PROBLEM REQUIREMENTS –
Count the lines in the material below that contain the string "určitém", and reply with only that number.

Pixel coordinate grounding data:
★ ★ ★ ★
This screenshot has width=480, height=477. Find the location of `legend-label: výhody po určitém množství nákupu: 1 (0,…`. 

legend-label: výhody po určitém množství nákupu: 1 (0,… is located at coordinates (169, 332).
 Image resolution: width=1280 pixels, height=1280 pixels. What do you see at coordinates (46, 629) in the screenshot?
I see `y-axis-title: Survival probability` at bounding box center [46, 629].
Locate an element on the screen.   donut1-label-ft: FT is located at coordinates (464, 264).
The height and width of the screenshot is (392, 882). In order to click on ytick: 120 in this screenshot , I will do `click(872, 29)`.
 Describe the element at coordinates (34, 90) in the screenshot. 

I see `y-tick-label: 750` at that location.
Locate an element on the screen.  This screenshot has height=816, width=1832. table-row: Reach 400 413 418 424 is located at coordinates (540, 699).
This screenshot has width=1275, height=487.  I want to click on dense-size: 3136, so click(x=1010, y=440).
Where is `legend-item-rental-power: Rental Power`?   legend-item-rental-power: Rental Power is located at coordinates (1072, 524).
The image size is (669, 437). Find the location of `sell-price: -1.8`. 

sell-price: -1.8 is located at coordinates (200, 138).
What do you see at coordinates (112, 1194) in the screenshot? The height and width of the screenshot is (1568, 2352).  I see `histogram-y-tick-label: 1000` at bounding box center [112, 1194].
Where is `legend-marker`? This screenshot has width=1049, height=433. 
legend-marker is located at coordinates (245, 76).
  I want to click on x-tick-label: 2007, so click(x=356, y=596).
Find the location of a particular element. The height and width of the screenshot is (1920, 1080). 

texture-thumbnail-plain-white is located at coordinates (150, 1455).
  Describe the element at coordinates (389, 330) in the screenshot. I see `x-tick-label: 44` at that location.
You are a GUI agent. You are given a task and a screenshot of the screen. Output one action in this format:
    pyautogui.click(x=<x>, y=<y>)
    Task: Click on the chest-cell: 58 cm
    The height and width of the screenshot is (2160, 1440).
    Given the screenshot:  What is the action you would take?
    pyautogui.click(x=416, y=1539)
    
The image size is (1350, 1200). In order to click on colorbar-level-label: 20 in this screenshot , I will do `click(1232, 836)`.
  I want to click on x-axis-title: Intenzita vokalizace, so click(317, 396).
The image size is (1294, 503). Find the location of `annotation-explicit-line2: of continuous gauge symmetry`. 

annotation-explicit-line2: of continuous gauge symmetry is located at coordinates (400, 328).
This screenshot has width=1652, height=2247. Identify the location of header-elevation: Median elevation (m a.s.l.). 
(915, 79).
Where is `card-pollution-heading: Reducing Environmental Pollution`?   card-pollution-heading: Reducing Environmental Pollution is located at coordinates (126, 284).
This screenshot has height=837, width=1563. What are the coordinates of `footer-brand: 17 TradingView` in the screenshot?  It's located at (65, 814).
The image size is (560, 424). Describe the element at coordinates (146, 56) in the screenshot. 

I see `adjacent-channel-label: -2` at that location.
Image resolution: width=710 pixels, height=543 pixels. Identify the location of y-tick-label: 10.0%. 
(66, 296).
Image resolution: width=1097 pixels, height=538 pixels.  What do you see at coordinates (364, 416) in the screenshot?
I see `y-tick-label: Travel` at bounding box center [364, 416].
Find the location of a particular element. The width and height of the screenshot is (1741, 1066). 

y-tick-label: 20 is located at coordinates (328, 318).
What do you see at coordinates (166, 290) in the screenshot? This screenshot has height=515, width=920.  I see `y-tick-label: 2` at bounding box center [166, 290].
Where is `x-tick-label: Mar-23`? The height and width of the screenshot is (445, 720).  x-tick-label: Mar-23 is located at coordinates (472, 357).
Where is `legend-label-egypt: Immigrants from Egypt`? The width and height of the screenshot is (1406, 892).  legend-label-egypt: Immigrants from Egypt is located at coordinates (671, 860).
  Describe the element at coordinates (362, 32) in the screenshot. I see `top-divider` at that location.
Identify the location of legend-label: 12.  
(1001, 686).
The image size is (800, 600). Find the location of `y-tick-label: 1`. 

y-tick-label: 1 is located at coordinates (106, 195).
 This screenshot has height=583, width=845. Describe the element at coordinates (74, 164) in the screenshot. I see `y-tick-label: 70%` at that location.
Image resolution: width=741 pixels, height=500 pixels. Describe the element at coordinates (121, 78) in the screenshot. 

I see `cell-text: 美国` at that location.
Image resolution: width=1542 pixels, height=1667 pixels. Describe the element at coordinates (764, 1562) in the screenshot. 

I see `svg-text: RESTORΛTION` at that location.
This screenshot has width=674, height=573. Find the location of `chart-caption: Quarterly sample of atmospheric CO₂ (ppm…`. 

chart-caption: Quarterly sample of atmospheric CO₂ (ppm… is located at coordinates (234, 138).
★ ★ ★ ★
ANSWER TO THIS PROBLEM –
2